INSTRUCTION
Rewrite the lines of the records below as a Markdown table with two columns, No. for the row number and Text for the line. Skip blank lines and leave the pictures out.

▶

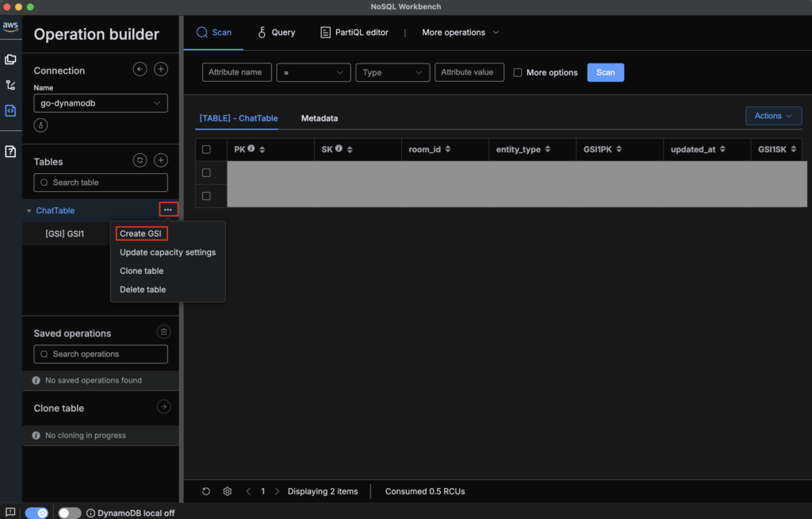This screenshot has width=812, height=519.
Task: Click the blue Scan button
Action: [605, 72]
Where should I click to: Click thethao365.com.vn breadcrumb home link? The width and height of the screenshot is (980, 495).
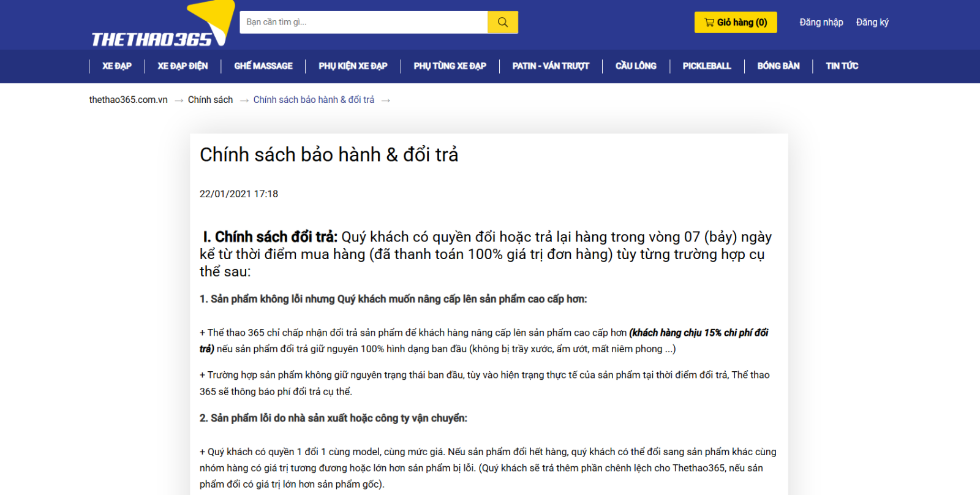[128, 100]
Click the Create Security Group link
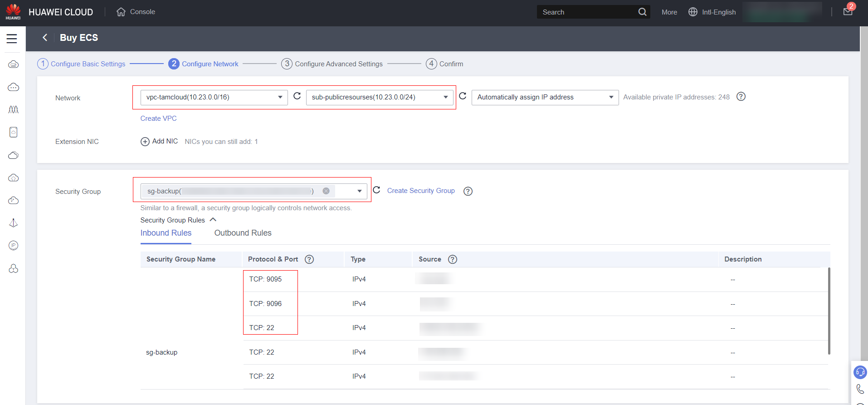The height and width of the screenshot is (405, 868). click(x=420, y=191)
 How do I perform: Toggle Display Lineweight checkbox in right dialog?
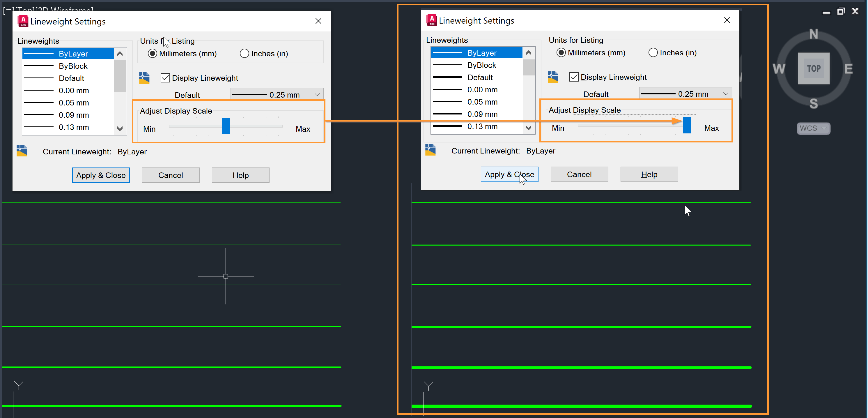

◀

ANSWER TO THE PROBLEM
| No. | Text |
|---|---|
| 1 | This screenshot has width=812, height=519. |
| 2 | Task: Click the blue Scan button |
| 3 | Action: [605, 72] |
| 4 | Where should I click to: Click thethao365.com.vn breadcrumb home link? The width and height of the screenshot is (980, 495). |
| 5 | [128, 100] |
| 6 | Click the Create Security Group link |
| 7 | The height and width of the screenshot is (405, 868). click(x=420, y=191) |
| 8 |  How do I perform: Toggle Display Lineweight checkbox in right dialog? |